Compute rendering weights \(w_i\) from opacity \(\alpha_i\).

\[w_i = T_i\alpha_i, \quad\textrm{where}\quad T_i = \prod_{j=1}^{i-1}(1-\alpha_j)\]

This function supports both batched and flattened input tensor. For flattened input tensor, either (packed_info) or (ray_indices and n_rays) should be provided.

Parameters:
  • alphas (Tensor) – The opacity values of the samples. Tensor with shape (all_samples,) or (n_rays, n_samples).

  • packed_info (Optional[Tensor]) – A tensor of shape (n_rays, 2) that specifies the start and count of each chunk in the flattened samples, with in total n_rays chunks. Useful for flattened input.
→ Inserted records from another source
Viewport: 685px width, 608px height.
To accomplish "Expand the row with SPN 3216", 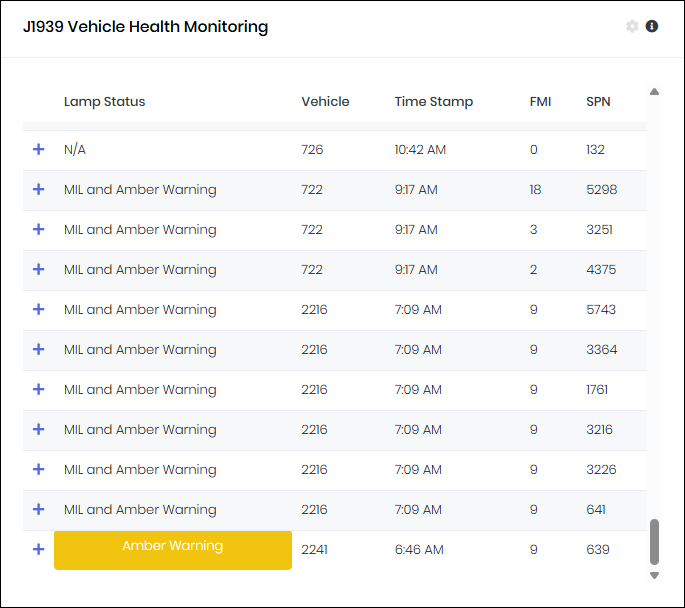I will point(39,429).
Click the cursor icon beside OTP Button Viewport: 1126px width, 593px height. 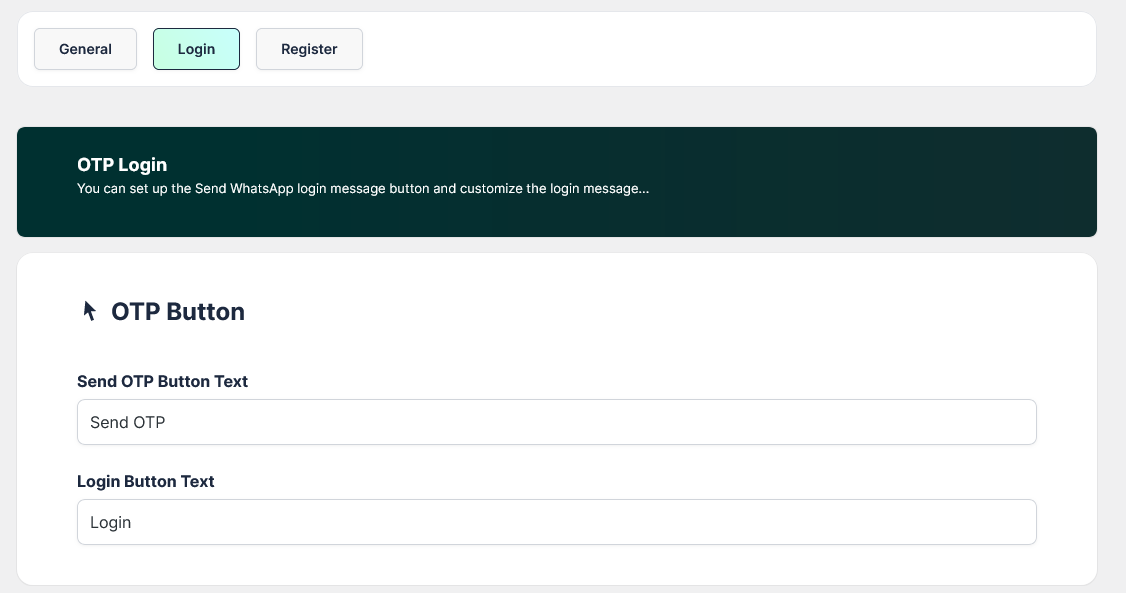pyautogui.click(x=90, y=311)
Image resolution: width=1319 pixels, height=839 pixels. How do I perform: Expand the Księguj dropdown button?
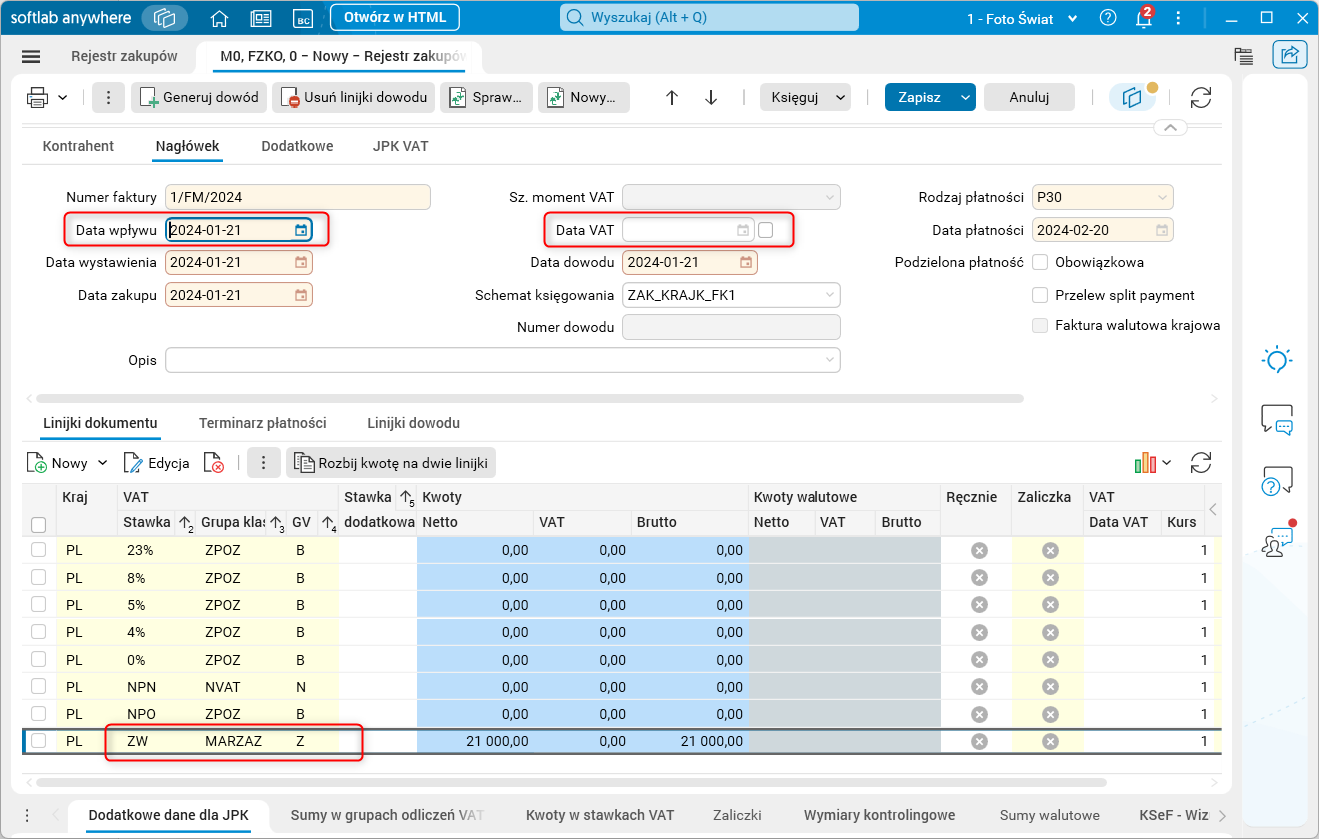pyautogui.click(x=805, y=97)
  • ray_indices (Optional[Tensor]) – Ray indices of the flattened samples. LongTensor with shape (all_samples).

  • n_rays (Optional[int]) – Number of rays. Only useful when ray_indices is provided.

  • prefix_trans (Optional[Tensor]) – The pre-computed transmittance of the samples. Tensor with shape (all_samples,).

Returns:

The rendering weights and transmittance, both with the same shape as alphas.

Return type:

Tuple[Tensor, Tensor]

Examples:

>>> alphas = torch.tensor([0.4, 0.8, 0.1, 0.8, 0.1, 0.0, 0.9], device="cuda")
>>> ray_indices = torch.tensor([0, 0, 0, 1, 1, 2, 2], device="cuda")
>>> weights, transmittance = render_weight_from_alpha(alphas, ray_indices=ray_indices)
weights: [0.4, 0.48, 0.012, 0.8, 0.02, 0.0, 0.9])
transmittance: [1.00, 0.60, 0.12, 1.00, 0.20, 1.00, 1.00]